Some Lange watches put me in actual pain, I want them so much. If someone has copyrighted that previously, have his lawyer contact mine. Exactly because it’s a heavy weight horological muscle-flexer of a watch, a watch that’s so overdone, its doping has enabled but a couple of little sections in the Lange DNA to survive such abusive treatment. In fact, we have observed the mix of a round case, perpetual calendar and moon phase in sub-dials, along with a chronograph many times before. Many, many times, because that is how really spoiled we are. The Tourbograph even shows some skin (lovely skin, actually) at 6 o’clock to let you understand not just with its own font selection and ever-so-slightly unique lugs that it’s a Lange.I fully comprehend the worth and the awe-inspiring goodness in the bespoke, not-copied-from-anyone-else engineering that is under the hood of the Tourbograph Perpetual, however we aren’t talking about an uncased motion here, however a complete watch. On this note, anyone who doesn’t tingle at the sight of the motion should seek medical attention, fast! To have a more positive attitude to what unquestionably is a watchmaking masterpiece, we have to look at the myriads of fine details the Tourbograph offers.
A. Lange & Söhne has introduced a string of entry-level-ish watches in the last couple of years, ranging from the time-only Saxonia Thin to the striking 1815 Chronograph in white and blue. The latest to join that small band of watches is the 1815 Annual Calendar that was unveiled at SIHH 2017.
While functionally identical to the Saxonia Annual Calendar that’s been in the catalogue since 2010, the new 1815 approaches the visuals differently, while also having a simpler, hand-wound movement.
At 40mm in diameter and 10.1mm high, the 1815 Annual Calendar cuts an elegant figure on the wrist, being thin relative to its case diameter. While the Saxonia Annual Calendar and perpetual are slimmer, they are significantly smaller at 38.5mm in diameter, leaving them feeling thicker. Choices for the case metal are white gold (ref. 238.026) or pink gold (ref. 238.032).
The 1815 Annual Calendar is only only Lange watch with a date display that isn’t the brand’s signature oversized date. Instead, it is a pointer date on the sub-dial at nine o’clock that also contains the day of the week display. While the pointer date is less obvious than the traditional digital display, it gives the watch a different look, one reminiscent of antique calendar pocket watches.
Moreover, the pointer date allows the 1815 Annual Calendar to be its own watch.
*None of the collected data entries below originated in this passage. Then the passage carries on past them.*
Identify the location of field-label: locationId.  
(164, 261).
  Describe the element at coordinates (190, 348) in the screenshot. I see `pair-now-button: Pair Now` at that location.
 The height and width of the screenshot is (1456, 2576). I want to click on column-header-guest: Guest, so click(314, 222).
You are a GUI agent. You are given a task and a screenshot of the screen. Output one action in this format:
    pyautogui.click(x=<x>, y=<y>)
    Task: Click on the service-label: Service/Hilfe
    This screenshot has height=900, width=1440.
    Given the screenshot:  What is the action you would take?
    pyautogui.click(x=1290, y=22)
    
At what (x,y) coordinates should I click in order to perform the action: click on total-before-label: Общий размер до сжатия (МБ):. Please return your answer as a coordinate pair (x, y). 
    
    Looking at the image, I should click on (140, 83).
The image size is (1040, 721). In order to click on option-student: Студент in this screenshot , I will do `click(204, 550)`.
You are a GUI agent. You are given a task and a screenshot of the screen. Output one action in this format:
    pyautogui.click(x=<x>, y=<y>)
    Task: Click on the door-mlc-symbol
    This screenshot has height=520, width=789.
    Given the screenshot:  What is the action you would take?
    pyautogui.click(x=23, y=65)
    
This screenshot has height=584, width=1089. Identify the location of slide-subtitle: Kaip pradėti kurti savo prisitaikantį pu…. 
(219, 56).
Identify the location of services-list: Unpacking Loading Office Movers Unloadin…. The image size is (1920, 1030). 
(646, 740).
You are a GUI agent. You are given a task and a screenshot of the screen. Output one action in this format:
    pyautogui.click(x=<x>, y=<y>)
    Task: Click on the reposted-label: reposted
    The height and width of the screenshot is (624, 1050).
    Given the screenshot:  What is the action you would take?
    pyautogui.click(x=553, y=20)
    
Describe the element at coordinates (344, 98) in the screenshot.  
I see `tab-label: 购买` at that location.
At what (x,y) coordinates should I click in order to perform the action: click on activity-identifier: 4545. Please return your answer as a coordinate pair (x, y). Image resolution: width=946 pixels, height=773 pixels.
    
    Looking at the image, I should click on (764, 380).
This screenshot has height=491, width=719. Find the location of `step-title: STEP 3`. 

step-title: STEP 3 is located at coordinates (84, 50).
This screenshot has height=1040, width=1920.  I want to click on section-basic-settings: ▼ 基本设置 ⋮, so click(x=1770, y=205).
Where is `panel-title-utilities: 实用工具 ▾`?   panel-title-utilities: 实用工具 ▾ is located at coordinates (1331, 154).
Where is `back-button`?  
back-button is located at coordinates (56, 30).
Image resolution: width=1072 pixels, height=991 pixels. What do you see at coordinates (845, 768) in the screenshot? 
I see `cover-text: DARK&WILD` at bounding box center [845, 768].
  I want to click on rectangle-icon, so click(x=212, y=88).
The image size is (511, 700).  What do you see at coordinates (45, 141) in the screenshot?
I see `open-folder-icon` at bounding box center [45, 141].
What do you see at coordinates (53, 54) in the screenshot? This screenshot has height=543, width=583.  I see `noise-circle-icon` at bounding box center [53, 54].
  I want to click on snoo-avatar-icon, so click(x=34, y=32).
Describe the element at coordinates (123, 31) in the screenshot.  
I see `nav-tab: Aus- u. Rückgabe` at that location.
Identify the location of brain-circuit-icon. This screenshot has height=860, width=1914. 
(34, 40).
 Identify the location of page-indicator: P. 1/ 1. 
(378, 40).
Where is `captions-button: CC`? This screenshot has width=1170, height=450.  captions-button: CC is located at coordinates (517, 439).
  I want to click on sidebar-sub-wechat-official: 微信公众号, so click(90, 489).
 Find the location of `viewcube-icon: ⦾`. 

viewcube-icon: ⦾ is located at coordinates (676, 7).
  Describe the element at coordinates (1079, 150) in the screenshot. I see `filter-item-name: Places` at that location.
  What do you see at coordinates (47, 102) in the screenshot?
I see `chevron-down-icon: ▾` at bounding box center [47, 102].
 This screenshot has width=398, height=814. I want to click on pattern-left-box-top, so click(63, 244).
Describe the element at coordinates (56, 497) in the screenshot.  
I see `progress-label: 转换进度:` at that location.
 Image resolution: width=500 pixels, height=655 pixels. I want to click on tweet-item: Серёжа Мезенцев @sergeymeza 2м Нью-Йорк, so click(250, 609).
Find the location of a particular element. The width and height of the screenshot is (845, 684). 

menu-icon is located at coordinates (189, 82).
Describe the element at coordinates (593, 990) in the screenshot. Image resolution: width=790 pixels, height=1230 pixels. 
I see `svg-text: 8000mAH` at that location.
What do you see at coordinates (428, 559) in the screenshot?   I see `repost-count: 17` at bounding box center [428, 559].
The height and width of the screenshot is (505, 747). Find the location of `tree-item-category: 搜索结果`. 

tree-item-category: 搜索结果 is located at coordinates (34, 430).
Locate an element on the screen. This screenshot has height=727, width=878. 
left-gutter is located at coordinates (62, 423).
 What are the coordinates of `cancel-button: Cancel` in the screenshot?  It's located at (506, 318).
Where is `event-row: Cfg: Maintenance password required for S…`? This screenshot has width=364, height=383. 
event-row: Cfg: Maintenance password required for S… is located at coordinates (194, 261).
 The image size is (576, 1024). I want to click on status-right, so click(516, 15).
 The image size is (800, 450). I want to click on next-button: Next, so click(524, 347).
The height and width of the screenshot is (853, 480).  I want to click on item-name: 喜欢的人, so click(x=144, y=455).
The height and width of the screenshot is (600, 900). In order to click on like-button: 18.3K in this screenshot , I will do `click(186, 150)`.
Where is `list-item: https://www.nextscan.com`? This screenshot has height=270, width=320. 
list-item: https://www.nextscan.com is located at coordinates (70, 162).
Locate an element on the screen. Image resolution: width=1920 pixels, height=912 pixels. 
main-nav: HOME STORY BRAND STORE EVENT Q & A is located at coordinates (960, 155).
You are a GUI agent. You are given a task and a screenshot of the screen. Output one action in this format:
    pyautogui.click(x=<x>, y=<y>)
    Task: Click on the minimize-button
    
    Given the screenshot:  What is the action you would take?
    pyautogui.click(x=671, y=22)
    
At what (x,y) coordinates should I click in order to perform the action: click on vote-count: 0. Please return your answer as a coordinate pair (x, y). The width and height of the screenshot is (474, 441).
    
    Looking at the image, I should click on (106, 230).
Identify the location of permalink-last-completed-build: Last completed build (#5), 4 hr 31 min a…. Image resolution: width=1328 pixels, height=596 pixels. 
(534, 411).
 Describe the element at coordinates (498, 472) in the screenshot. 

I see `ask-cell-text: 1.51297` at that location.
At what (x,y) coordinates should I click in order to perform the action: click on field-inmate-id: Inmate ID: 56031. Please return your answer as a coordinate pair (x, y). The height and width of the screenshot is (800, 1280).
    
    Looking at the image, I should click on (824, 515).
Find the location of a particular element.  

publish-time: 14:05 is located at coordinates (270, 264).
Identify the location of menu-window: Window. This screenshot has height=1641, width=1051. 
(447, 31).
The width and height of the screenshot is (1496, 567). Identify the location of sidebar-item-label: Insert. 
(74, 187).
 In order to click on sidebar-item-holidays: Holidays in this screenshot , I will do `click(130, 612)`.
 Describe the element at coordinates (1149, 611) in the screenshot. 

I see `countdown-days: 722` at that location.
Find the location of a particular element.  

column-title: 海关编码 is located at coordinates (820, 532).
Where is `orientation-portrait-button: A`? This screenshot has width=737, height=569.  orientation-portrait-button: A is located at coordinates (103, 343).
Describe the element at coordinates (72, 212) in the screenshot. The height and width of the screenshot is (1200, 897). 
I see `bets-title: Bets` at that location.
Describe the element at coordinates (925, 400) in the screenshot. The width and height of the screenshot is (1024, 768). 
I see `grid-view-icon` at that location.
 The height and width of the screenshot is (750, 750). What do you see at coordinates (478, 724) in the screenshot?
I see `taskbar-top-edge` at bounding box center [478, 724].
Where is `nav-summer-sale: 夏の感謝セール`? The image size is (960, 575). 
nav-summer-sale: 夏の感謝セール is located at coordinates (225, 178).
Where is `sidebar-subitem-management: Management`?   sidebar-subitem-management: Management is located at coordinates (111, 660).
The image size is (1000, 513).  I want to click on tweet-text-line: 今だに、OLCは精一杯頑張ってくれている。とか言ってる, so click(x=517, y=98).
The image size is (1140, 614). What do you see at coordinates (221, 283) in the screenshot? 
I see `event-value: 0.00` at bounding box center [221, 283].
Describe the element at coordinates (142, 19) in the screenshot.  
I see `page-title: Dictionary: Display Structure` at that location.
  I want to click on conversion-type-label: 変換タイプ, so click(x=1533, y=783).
In contrast, the big date on the Saxonia Annual Calendar makes it look and feel like a budget version of the full-spec perpetual calendar.
The month is on the sub-dial at three o’clock, along with “Annual Calendar” that serves as a visual counterweight to the other sub-dial, giving the dial a pleasing symmetry.
And the moon phase display at six o’clock is identical to that on Lange’s other calendar watches, meaning it is a disc of solid gold galvanically treated for a bright, rich blue finish.
The dial, on the other hand, is a disc of solid silver, also a standard feature for Lange watches. But the hour and minute hands are blued steel, something rarely seen for the brand. Both the pink and white gold versions of the 1815 Annual Calendar have blued steel hands, which is yet another unusual feature since such hands are typically only found on white metal watches.
Not only are the blued steel hands visually attractive, they are strongly legible. The result is a look that’s more utilitarian than that of the average Lange, especially since the dial has large Arabic numerals and a prominent minute track.
The 1815 Annual Calendar scores well on functionality. Like all such complications, it can keep track of months with 30 or 31 days, so only needs to be adjusted once a year at the end of February.
That’s the purpose of the pusher at two o’clock – pressing the button advances all calendar indications simultaneously by one step. At the end of February it’ll take three or four (depending if it’s a leap year) pushes of the button to advance to March 1.
Conventional recessed pushers on the other side of the case band exist for setting the calendar functions individually.
The calibre inside is the L051.3, which is a variant of the movement that’s also inside the time-only 1815 (with the L051.1) and the 1815 Up/Down (L051.2). It’s manually-wound, often an inconvenience for a calendar watch, but fortunately has a 72-hour power reserve, so the watch will keep running for at least a weekend before it stops.
Despite being an entry-level complication, the movement still has all the features synonymous with Lange, namely the German silver three-quarter plate, jewels in chatons, and an engraved balance cock.
The exposed crown and ratchet wheels are unusual for a Lange movement though, with only a handful of other calibres constructed that way. Despite being different the finish is still up to par, with the exposed wheels having bevelled and polished teeth.
Price and availability
Compared to the Saxonia Annual Calendar, the 1815 version is a attractive value proposition. It’s priced at €37,500 in both white or rose gold, almost €10,000 less than the Saxonia model.
The 1815 Annual Calendar reaches Lange boutiques and retailers towards the end of the third quarter of 2017.